__AIM OF THE TASK__: Extend the report below on construction employment by state, starting right after its last sentence.

#### TEXT SEGMENT

Construction employment increased in 29 states between February and March, according to an analysis by the Associated General Contractors of America. Thirty-eight states also added construction jobs between March 2018 and March 2019. Association officials said widespread gains show that the need for workers remains strong.

Construction employment decreased from February to March in 18 states and D.C., and was unchanged in Maine, Montana, and New Hampshire. Pennsylvania lost the most construction jobs for the month (-1,800 jobs, -0.7 percent), followed by Illinois (-1,600 jobs, -0.7 percent).

“Although construction has added jobs in many states at a higher rate than the private sector as a whole in the past year, the record number of job openings at the end of February shows contractors would add even more workers if they could,” chief economist Ken Simonson said in a press release. “There is no sign of a let-up in the demand for construction workers.”

Texas added the most construction jobs over the year (28,300 jobs, 3.9 percent), followed by California (24,500 jobs, 2.9 percent), and Florida (24,100 jobs, 4.5 percent). West Virginia added the highest percentage of construction jobs over the past 12 months, followed by Nevada (14.2 percent, 12,400 jobs), and Wyoming (11.6 percent, 2,300 jobs). Construction employment reached a record high in New York, Oregon, Texas, Utah, and Washington.

########
#### DATA EXCERPT

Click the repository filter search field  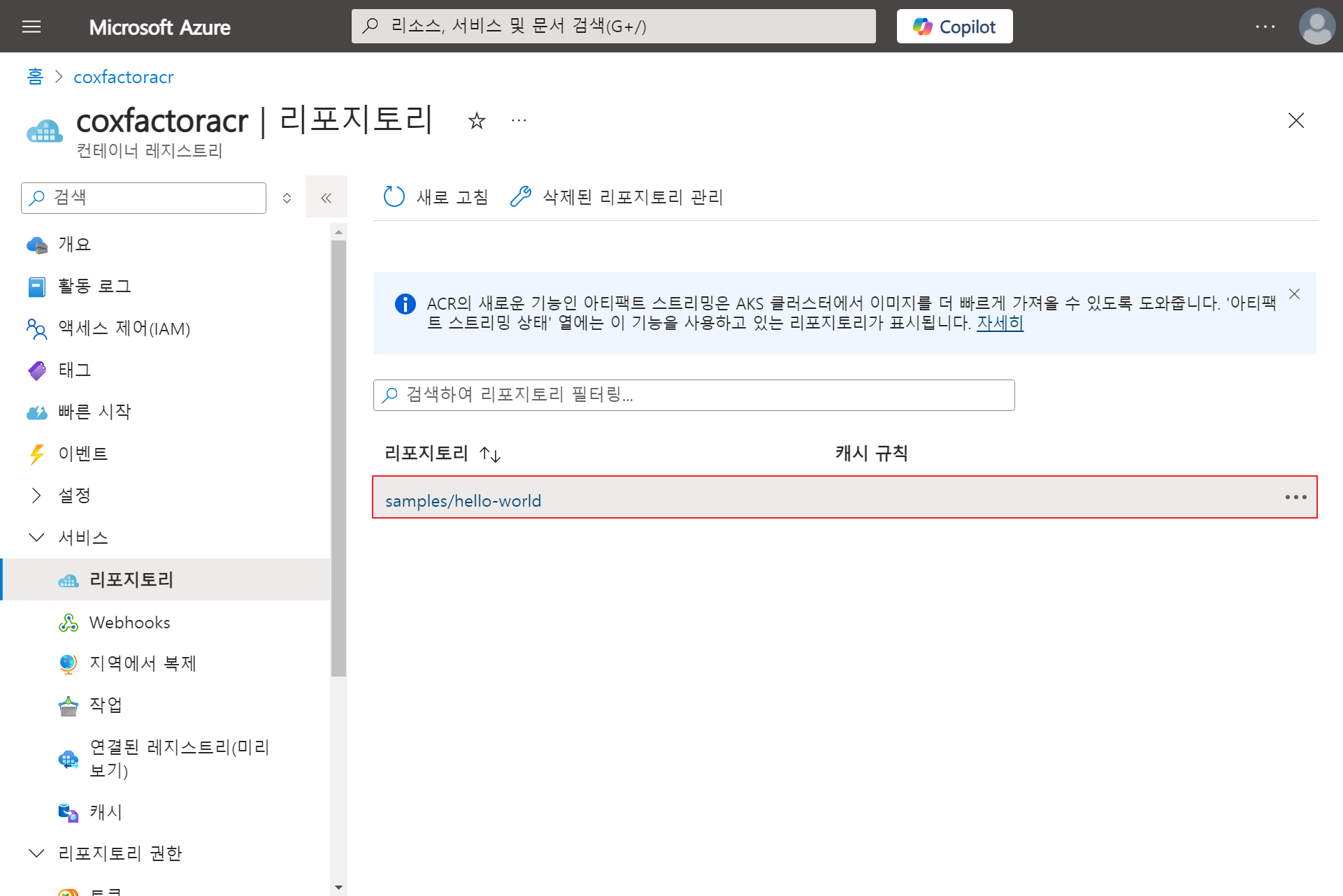694,395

########

__RESPONSE TO THIS TASK__:
The largest job loss took place in Louisiana (-7,900 jobs, -5.2 percent), followed by Illinois (-4,700 jobs, -2.1 percent), and South Carolina (-4,400 jobs, -4.2 percent). Vermont had the steepest percentage loss of construction jobs over the 12-month span (-7.8 percent, -1,200 jobs), followed by Maine (-6.7 percent, -2,000 jobs).

Among the 29 states with one-month construction job gains between February and March, Washington added the largest number and percentage (14,800 jobs, 6.6 percent). Other states included California (9,400 jobs, 1.1 percent), Texas (5,100 jobs, 0.7 percent), and Florida (3,800 jobs, 1.1 percent).